I suspect General Hayden is doing that. As Deputy to Ambassador Negroponte, and the senior uniformed intelligence officer in the government, he is a lightning rod for criticism. He was Director of the National Security Agency when they started doing whatever it is they were doing, and the worst possible thing is happening to him. He is becoming the subject of a letter-writing campaign about something that no one knows anything about.

If you know, you can't say. If you don't know, you can say anything. It makes for a real mess. It appears to be about domestic intelligence collection, and the correspondence is flying. Congressional representatives get unlimited free postage, to communicate the truth to their constituents. It is called the “franking privilege.” It was a better deal when Dan Rostenkowski ran the House from his position as Chairman of the Committee on Ways and Means. He figured out an ingenious way to sell the free stamps back to the Post Office and pocket the money. There were reforms, of course, after Dan went to jail. But the members can still use the franking to send letters.

Peter Hoekstra, R-MI, is the Chairman of the House Permanent Select Committee on Intelligence. He is a conservative from the Block-Headed Dutch region of Michigan . I lived there for a few years when the earth was young, and I think he has the seat that Gerald Ford once occupied before he was un-elected to the Presidency. He took word-processor in hand to defend the Administration's limited briefings to the senior-most members of the Congress on the collection plan. They call that select group the “Gang of Eight.”

Hoekstra addressed his letter to the Ranking Member of his Committee, Jane Harman, D-CA. He probably could have just talked to her in the chamber where they both go, periodically, but this is not about communicating. It is about correspondence. He slammed her for allegedly changing her position on the issue.

That was in response to Harman's letter to President Bush on Wednesday, maintaining that "the 1947 National Security Act requires that the full House and Senate Intelligence Committees be informed of the NSA program. By briefing only the Republican and Democratic leaders of both Houses and of the committees, the Administration violated the law."

In Hoekstra's letter to Harman, he said that he was "surprised and somewhat bewildered" by her letter to the President. He said the briefings were in full compliance with the Act, which he maintains states that Committees should be informed of intelligence activities "with due regard” for the need to protect sources and methods.

I had to brief Ms Harman on another issue a while back, and I can certainly understand why the Chairman is "surprised and bewildered." I know I was. But according to the Chairman, she had not previously complained about the briefings, and that he found her letter to the president "completely incongruent" with her previous position, which apparently had been fully supportive of the program and its oversight.
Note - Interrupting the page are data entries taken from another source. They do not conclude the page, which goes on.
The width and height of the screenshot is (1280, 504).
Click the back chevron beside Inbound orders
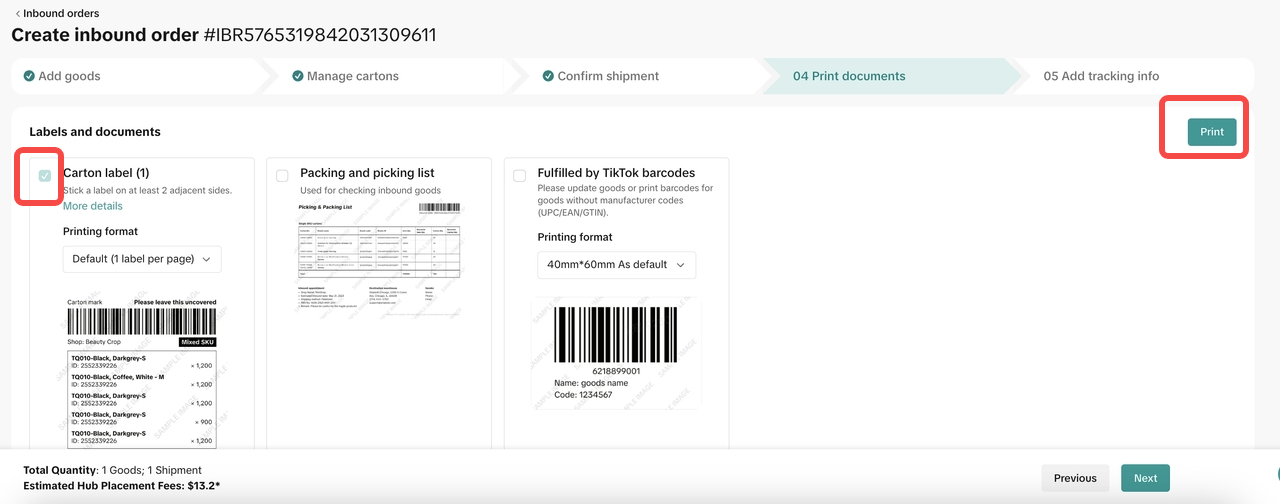pos(17,14)
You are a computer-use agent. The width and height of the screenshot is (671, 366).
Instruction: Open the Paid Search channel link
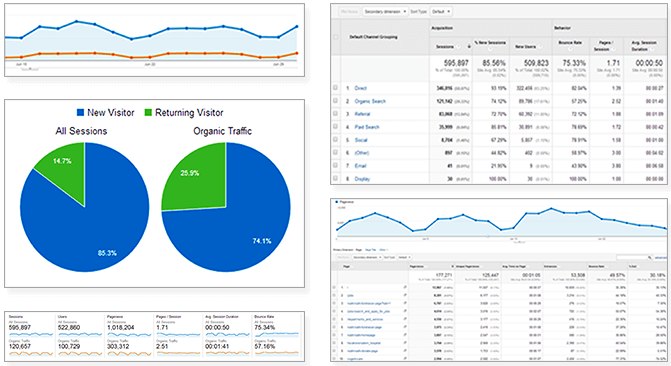[367, 127]
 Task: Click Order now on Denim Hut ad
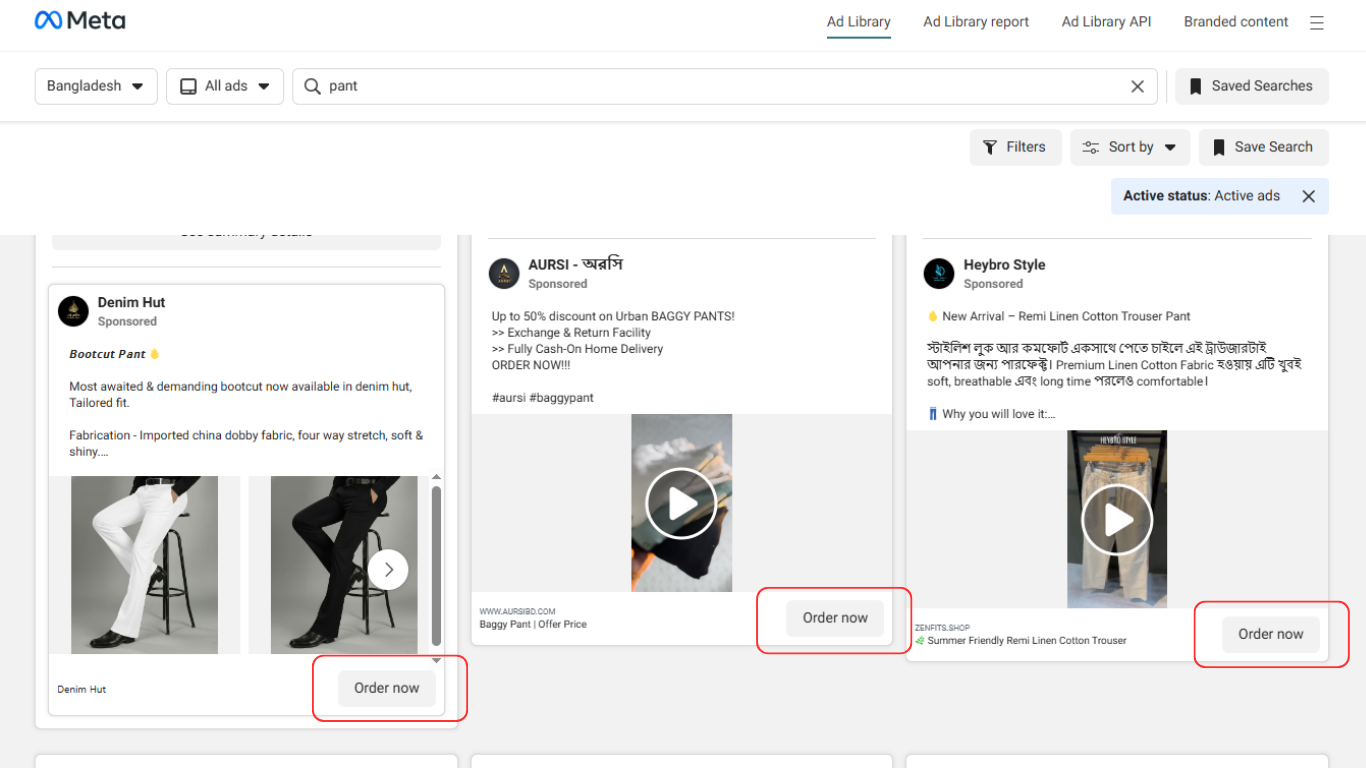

Meanwhile, a letter from John Conyers, D-MI, co-signed by twenty-seven of his fellow House Democrats, crossed in the mail. It asked the President for specific information about the NSA program, including whether Congressional communications and those of journalists were intercepted. With the Abramoff affair still yet to play out, it strikes me as only prudent for them to find out.

Conyers also asked for copies of all legal opinions on the spying program; the numbers of Americans singled out; and the names of agencies getting the information the agency collected.

Meanwhile, out at NSA headquarters at Fort Meade , Lt. Gen. Keith Alexander, who replaced Hayden as the Director, also needed to get some mail out. He does not have the franking privilege, so he used e-mail like the rest of us. According to the press, he sent two e-mails to the workforce, including one that began: "Rest assured that any operation, regardless of sensitivity, is conducted within the law and in the best interest of our nation."

He added that the program, whatever it is, remains classified, regardless of what the Congress says.
There is more, I'm sure, but the mail has not been delivered yet today.